9. Similarly, we can find Q2 by substituting the expression for Q1 into the equation for L2:
Q2 = P2 + t * d2
Since r = P2 + t * d2, we can compare the coefficients:
P2 + t * d2 = P2
t * d2 = 0
10. Therefore, we have found that Q2 = P2.
11. Finally, we can calculate the distance d using the formula you provided, which gives the squared distance:
d^2 = (P1P2 · N)^2 / |N|^2
d^2 = [(P2 - P1) · N]^2 / |N|^2
where N is the cross product of the direction vectors, N = d1 × d2.
12. Calculate N = d1 × d2:
N = [-2, -1, -3] × [-2, -1, -1]
N = [-1, 2, -1]
13. Substitute the values into the formula:
d^2 = [(P2 - P1) · N]^2 / |N|^2
d^2 = [(9, 4, 8) - (9, -1, 15)] · [-1, 2, -1]^2 / |-1, 2, -1|^2
d^2 = [0, 5, -7] · [-1, 2, -1]^2 / 6
d^2 = (0 + 10 + 7) / 6
d^2 = 17 / 6
14. Therefore, the shortest distance d is the square root of the above value, d = √(17/6).
15. The points Q1 and Q2 satisfying the distance equation are Q1 = P2 and Q2 = P2, which means Q1 = (9, 4, 8) and Q2 = (9, 4, 8).
So, the shortest distance d between the two lines is √(17/6), and the points Q1 and Q2 on L1 and L2 respectively are Q1 = (9, 4, 8) and Q2 = (9, 4, 8).

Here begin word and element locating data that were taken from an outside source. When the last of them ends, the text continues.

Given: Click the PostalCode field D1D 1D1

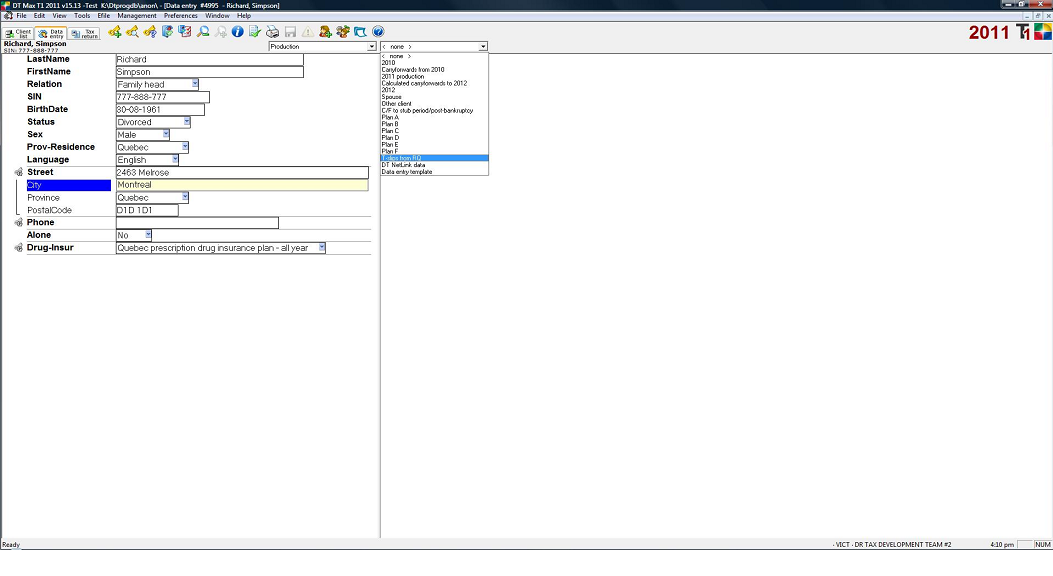Looking at the screenshot, I should pyautogui.click(x=146, y=210).
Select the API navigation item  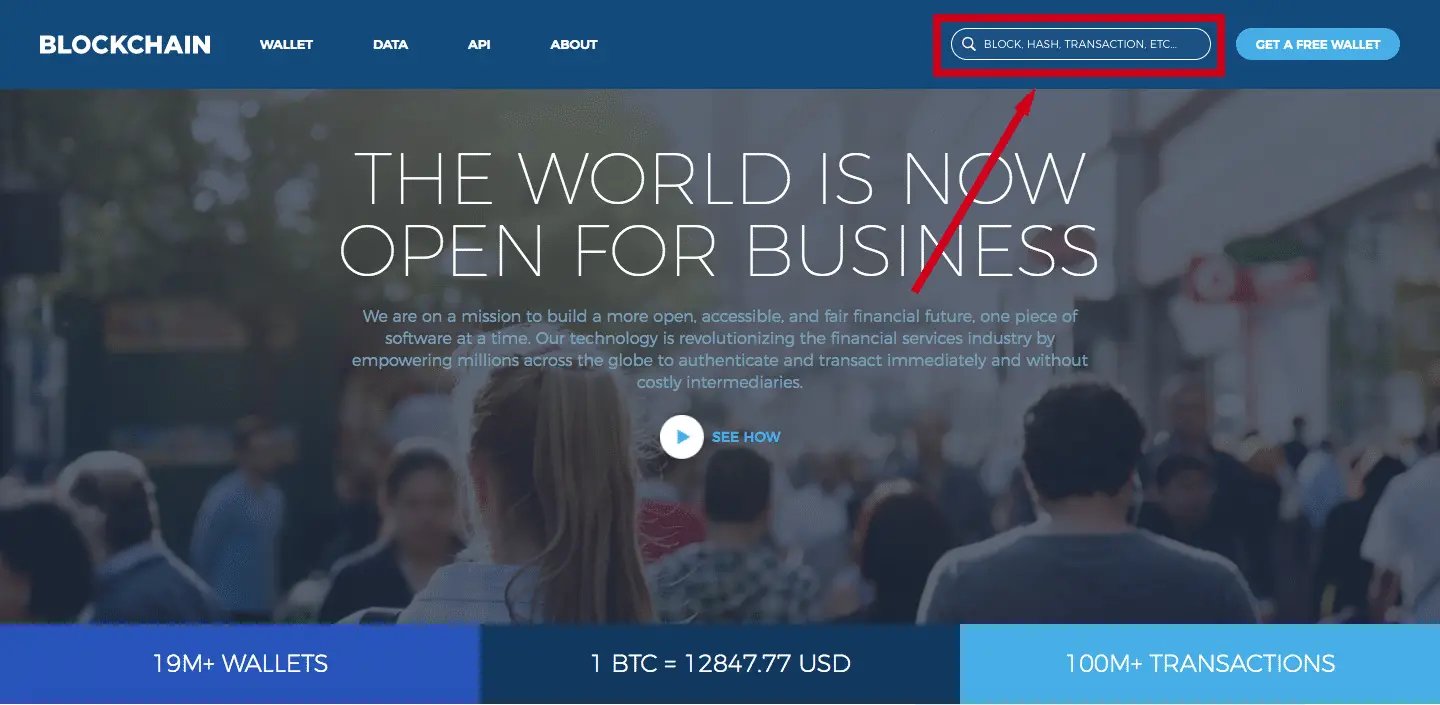click(479, 45)
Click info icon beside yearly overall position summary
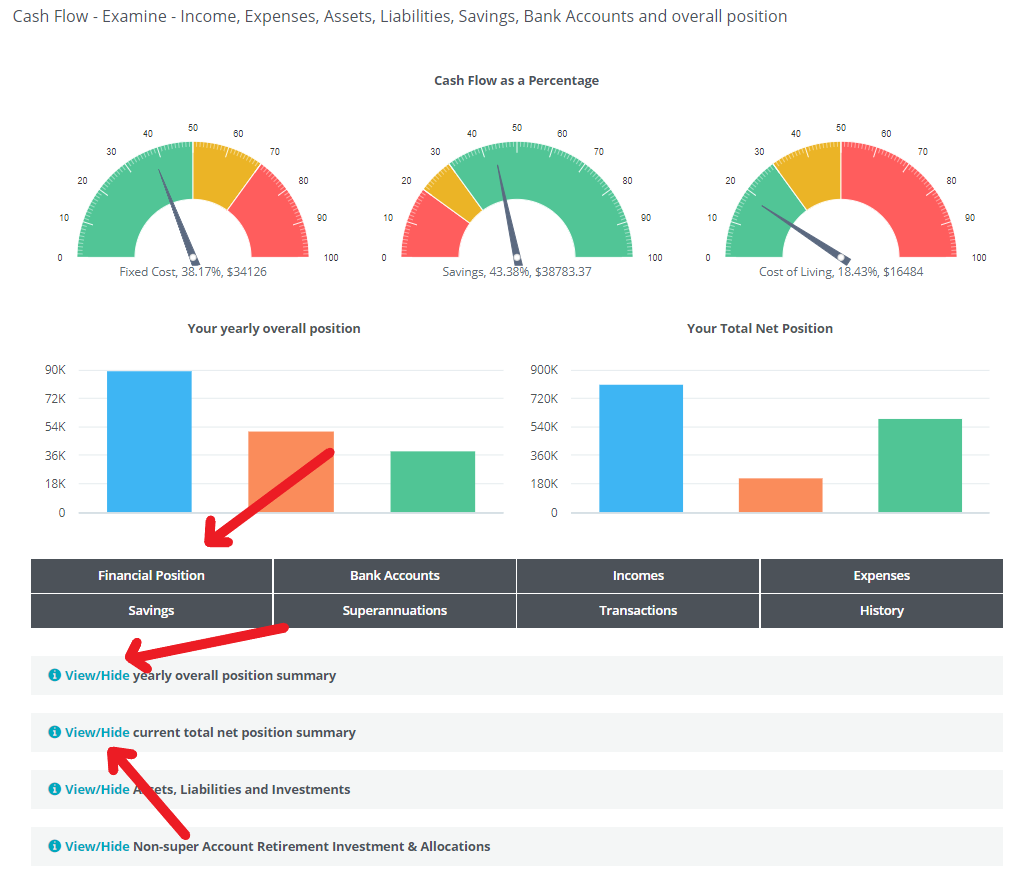This screenshot has height=890, width=1030. [55, 675]
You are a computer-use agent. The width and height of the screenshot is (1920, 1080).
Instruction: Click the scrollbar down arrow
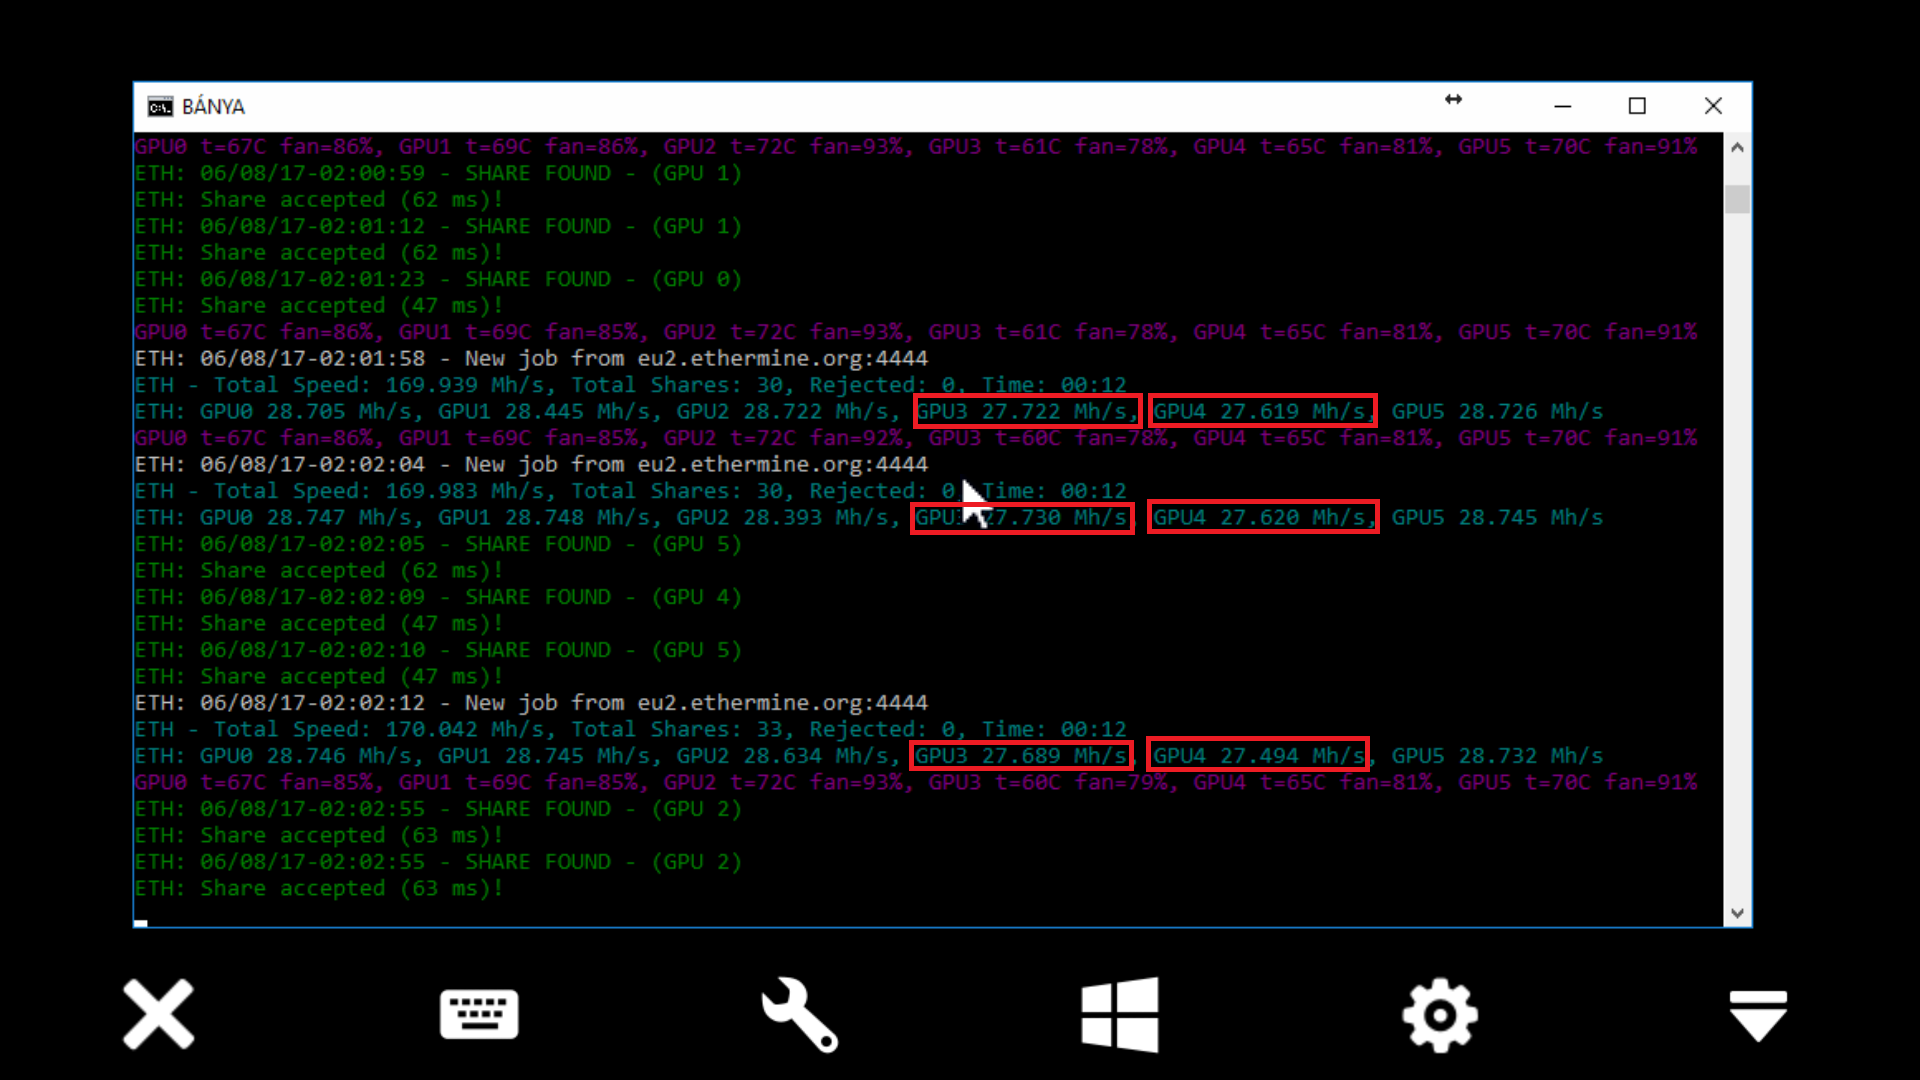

To find the points Q1 and Q2 on lines L1 and L2, respectively, such that the distance between them is d, we can follow these steps:
1. Determine the vector connecting the two points P1 and P2:
- P1P2 = P2 - P1 = (9, 4, 8) - (9, -1, 15) = (0, 5, -7).
2. Find the unit vector N that is perpendicular to both direction vectors →d1 and →d2 by taking their cross product:
- N = →d1 × →d2 = (-2, -1, -3) × (-2, -1, -1).
- Using the cross product formula for the components, we get:
N = (-2 * (-1) - (-3) * (-1), -3 * (-2) - (-3) * (-2), -2 * (-1) - (-1) * (-2))
= (-1 + 3, 6 - 6, 2 - 2) = (2, 0, 0).
3. Calculate the length of vector N:
- |N| = √(2^2 + 0^2 + 0^2) = √4 = 2.
4. Normalize vector N to obtain the unit vector:
- Ň = N / |N| = (2/2, 0/2, 0/2) = (1, 0, 0).
5. Project the vector P1P2 onto vector Ň to find the distance d:
- d = (P1P2 ∙ Ň) / |Ň|.
- The dot product P1P2 ∙ Ň is equal to the dot product of P1P2 and Ň since Ň is a unit vector.
- P1P2 ∙ Ň = (0, 5, -7) ∙ (1, 0, 0) = 0 * 1 + 5 * 0 + (-7) * 0 = 0.
- Since |Ň| = 1, the distance becomes: d = P1P2 ∙ Ň = 0.
6. Substitute the value of d back into the distance formula to determine the projections PQ1 and PQ2:
- PQ1 = d * N = 0 * (2, 0, 0) = (0, 0, 0).
- PQ2 = d * N = 0 * (2, 0, 0) = (0, 0, 0).
Therefore, the distance d between the two lines L1 and L2 is 0. The points Q1 and Q2 on L1 and L2, respectively, such that d(Q1, Q2) = d, are the same as P1 and P2, respectively.